Padahal ada beberapa kegunakaan ganja yang bisa dikembangkan.
“Jika kertas dibuat dari pohon pinus, kita harus menebang pinus. Kita harus menunggu 10 tahun untuk bisa memproduksi pohon pinus sebagai kertas. Sementara ganja bisa panen tiga bulan sekali. Tapi undang-undang tidak membolehkannya,” pungkasnya.
Ditolak Santri
Usulan Rafli dalam sidang DPR RI agar untuk mengkomersilkan ganja, mendapat penolakan dari Rabithah Thaliban Aceh (RTA).
“Kita menolak wacana ini karena salah satunya yaitu disebabkan karena kemudharatan yang akan muncul lebih banyak ketimbang manfaatnya.
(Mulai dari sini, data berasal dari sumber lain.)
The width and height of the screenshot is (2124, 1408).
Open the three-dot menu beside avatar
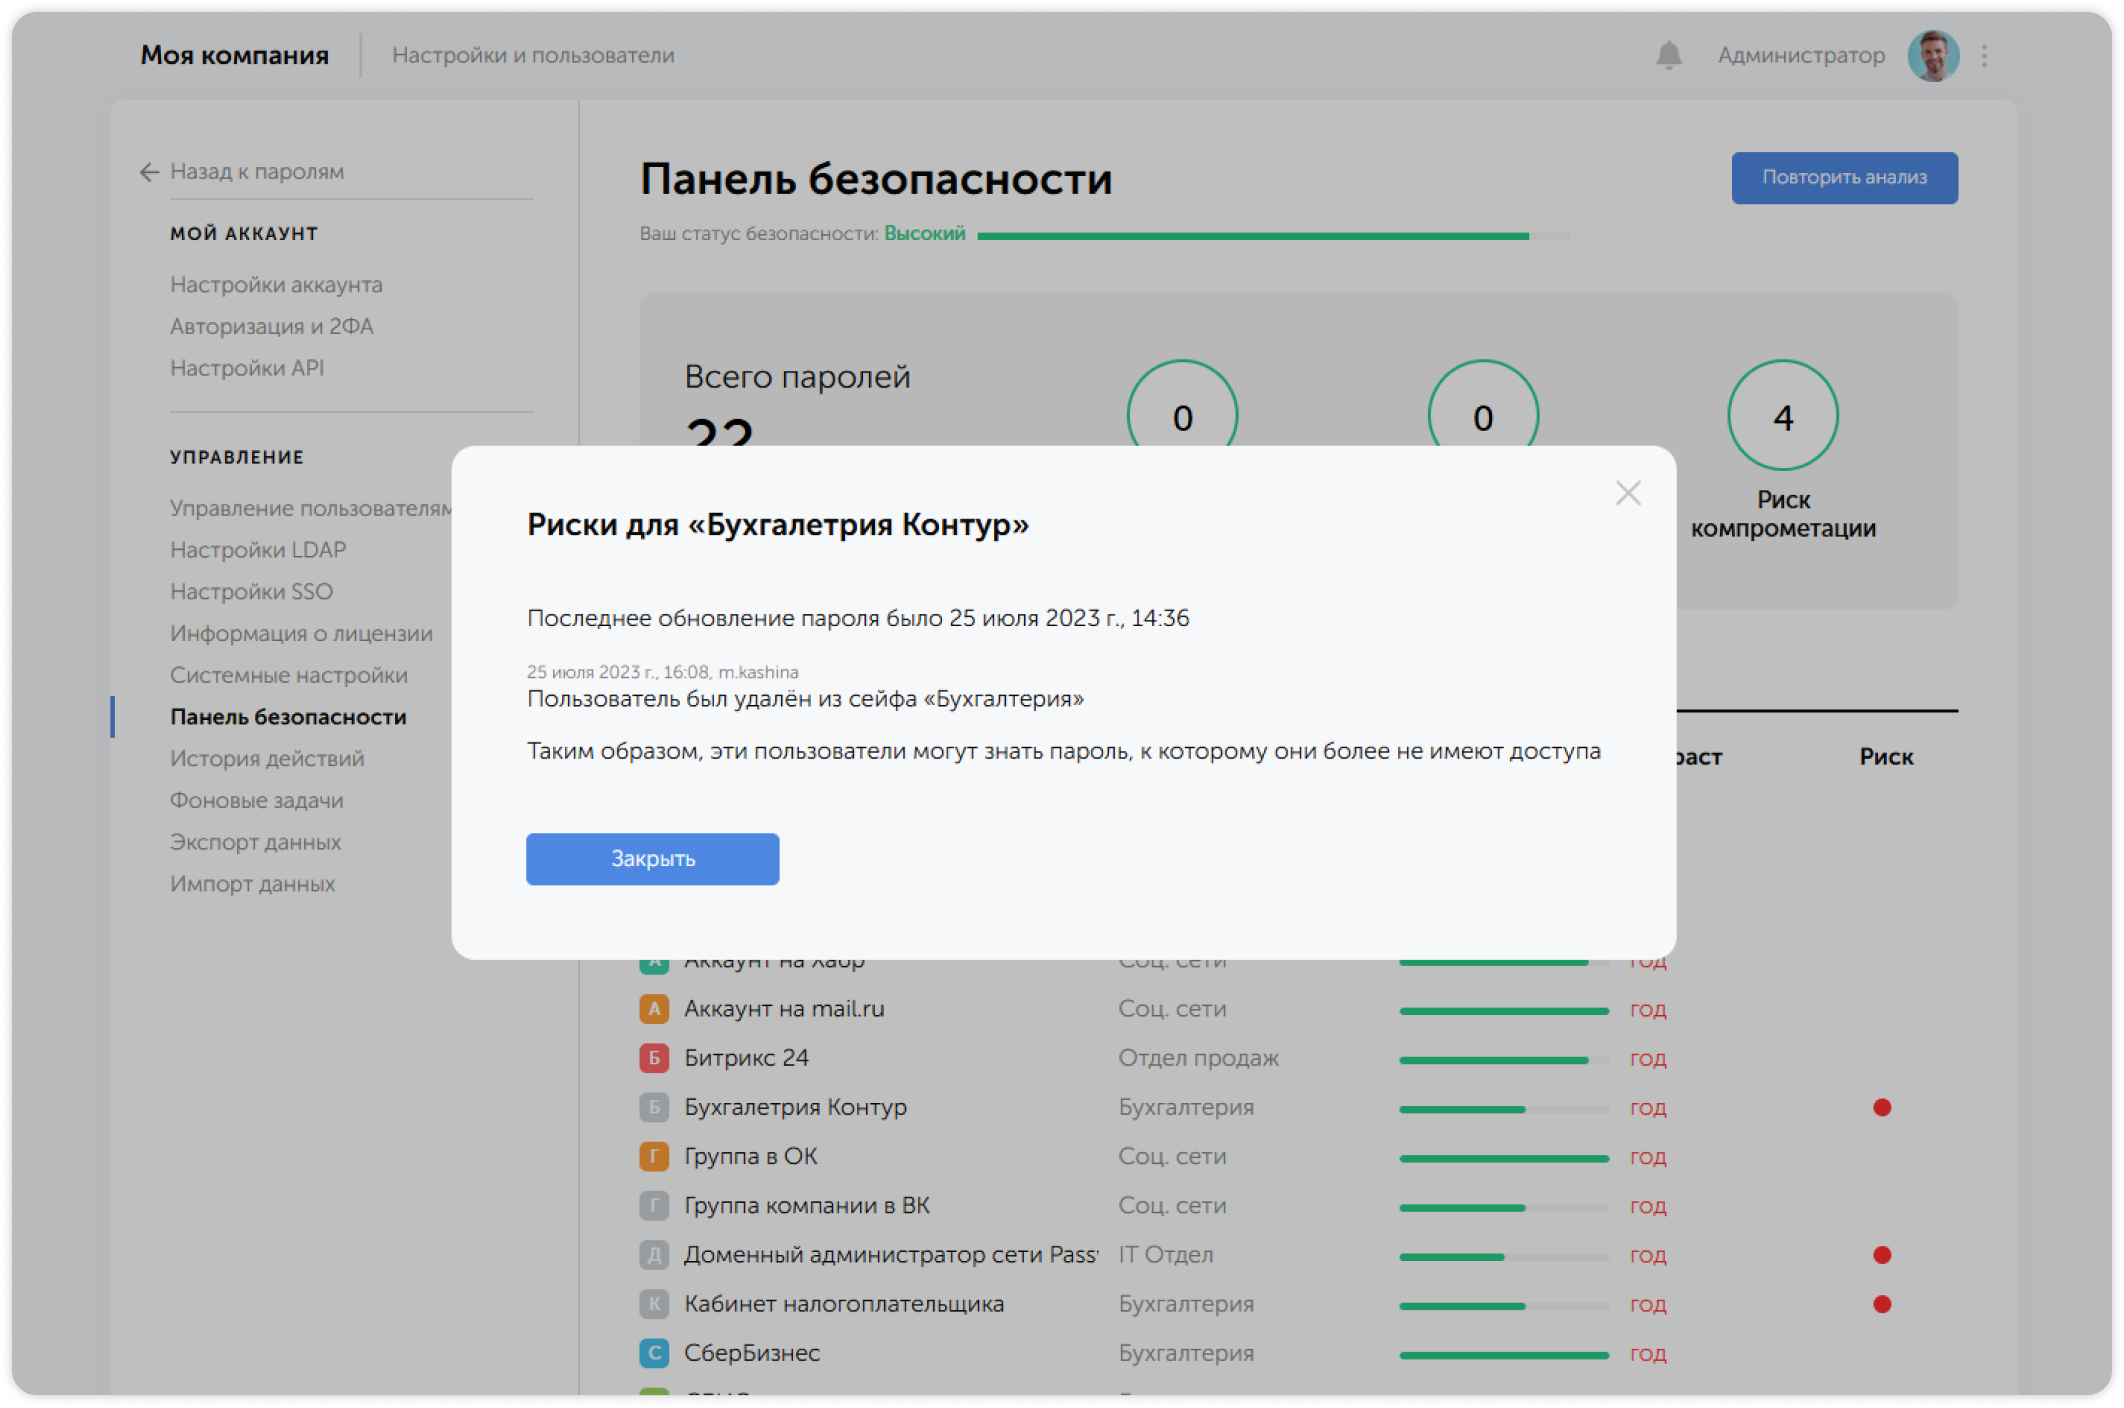point(1984,56)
Memang ada manfaat seperti yang sering kita baca, tapi mudharat tetap lebih banyak,” ujar Zulkhairi Ketua I Rabithah Thaliban Aceh (RTA), dalam siaran pers.
Dosen UIN Ar-Raniry ini berpendapat, jika ganja dilegalkan, maka pengguna ganja akan semakin meningkat.
“Logiknya begini, jika saat dilarang saja banyak yang menghisap ganja, apalagi jika sudah dilegalkan? Nah, jika pengguna ganja meningkat, berarti jumlah orang teler akan meningkat pula. Jika orang teler meningkat, maka masalah yang dihadapi Aceh akan lebih besar ketimbang manfaat yang akan diterima,” ungkap Zulkhairi.
Jika karena alasan kemiskinan, Zulkhairi menyarankan kepada pemerintah dan masyarakat untuk memberdayakan lahan-lahan kosong dengan menanam pohon-pohon yang disebutkan dalam Alquran seperti kurma, zaitun, tin, dan sebagainya.“Bukankah pohon-pohon itu jelas sangat banyak manfaatnya untuk kesehatan dan bukankah harganya juga mahal,” pangkasnya.